Frankly I'm not sure what there is to talk about. Either he wants to work on our M or he's going to sign papers so we can D. I'm tired of waiting for him to make a decision. I just don't see how we can ever repair our M if he won't answer my phone calls (I have to leave a message and then he calls back) and he doesn't want to spend time with me.
I called him today to see if we could get together and of course he didn't answer his phone. So I stupidly left a message that I was assuming he didn't want to get together or he'd have answered and that if he changed his mind to call later that day. If he didn't call I'd assume he was going to sign papers for a property settlement so I could file for a divorce and that I'd pick up the papers on Monday.
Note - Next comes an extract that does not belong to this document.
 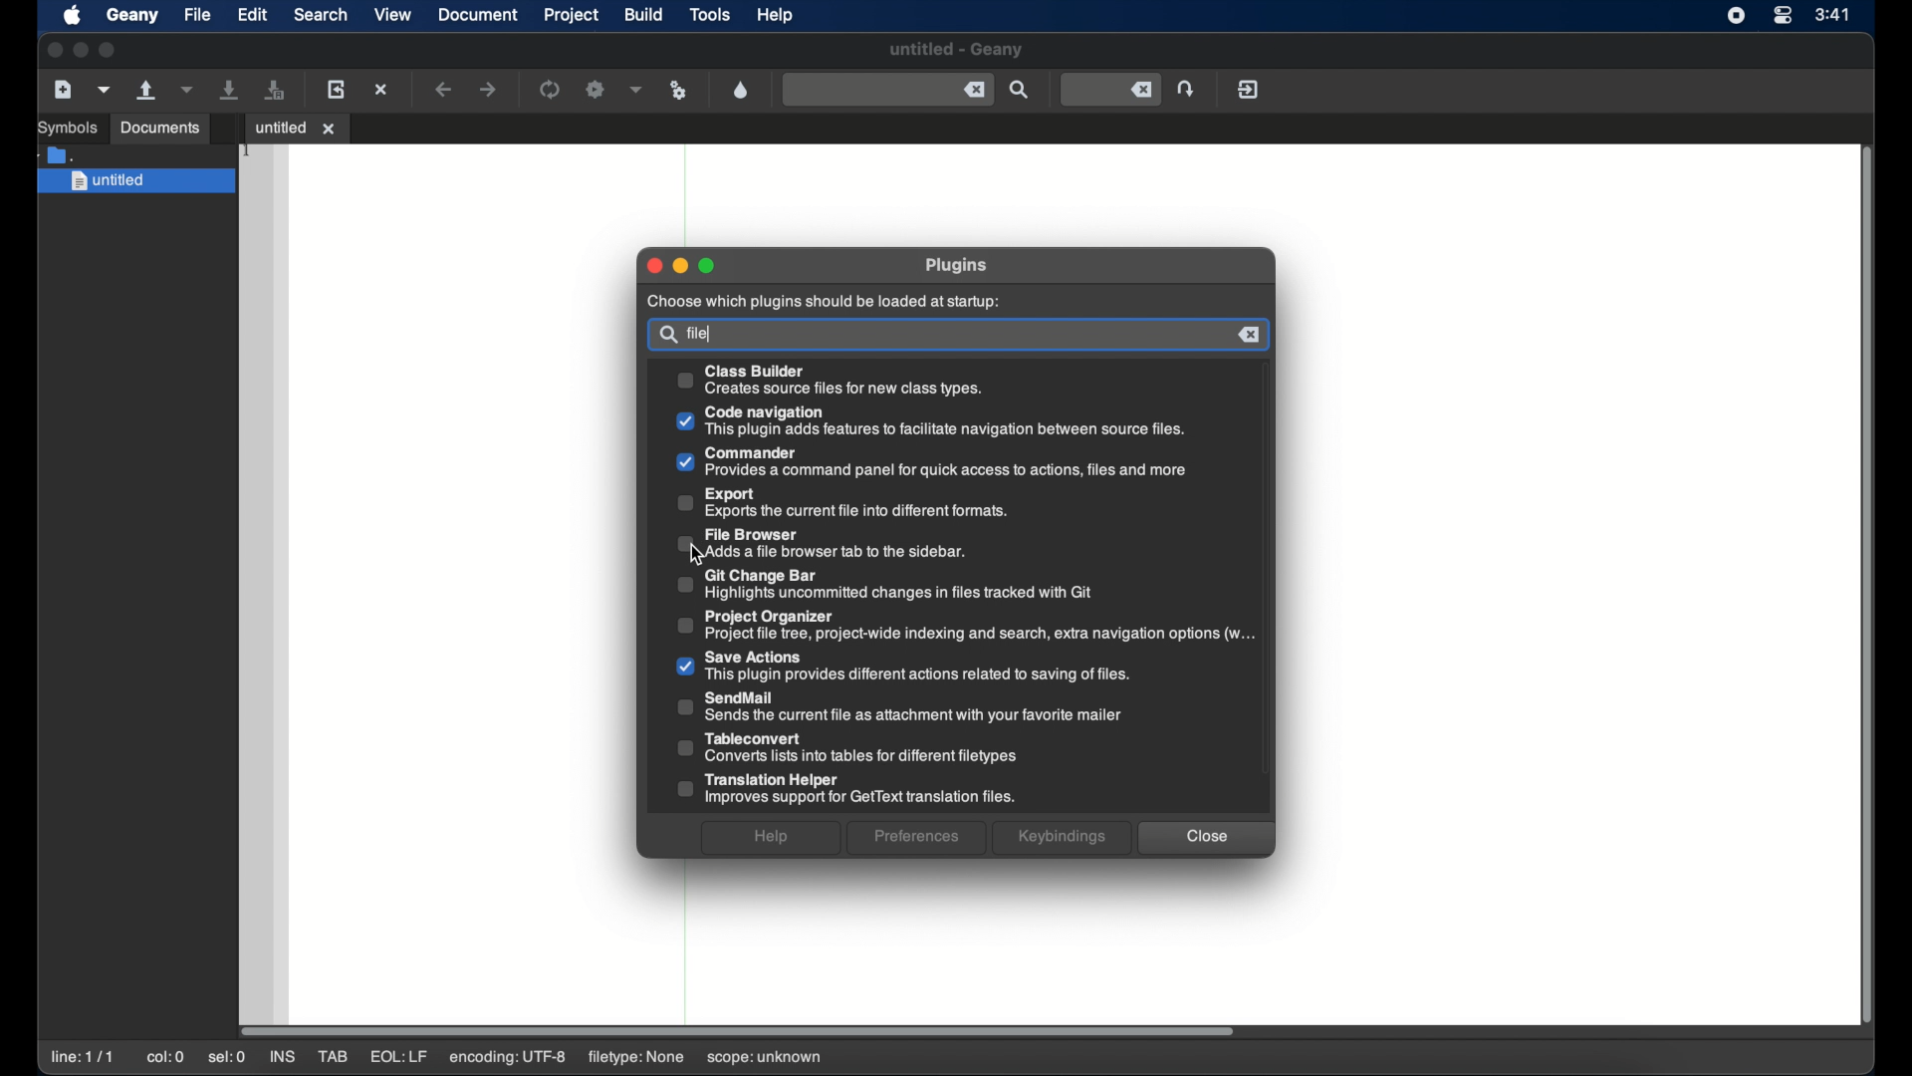 What do you see at coordinates (148, 91) in the screenshot?
I see `open an existing file` at bounding box center [148, 91].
Honestly, how can he really believe he's being truthful when he tells me he loves me and misses me if he doesn't want to spend time with me? When you miss someone you come to see them as soon as you can.
All his words indicate we have something left to save but all his actions indicate otherwise.
I love my H and would love to make things right again but I am no longer sure that I would be able to do that. I can forgive a lot but I'm not sure I will ever be able to trust him again or to feel safe that he isn't going to suddenly go wacko again and leave me.
I really feel it is time for him to make a decision here. Or am I just being impatient?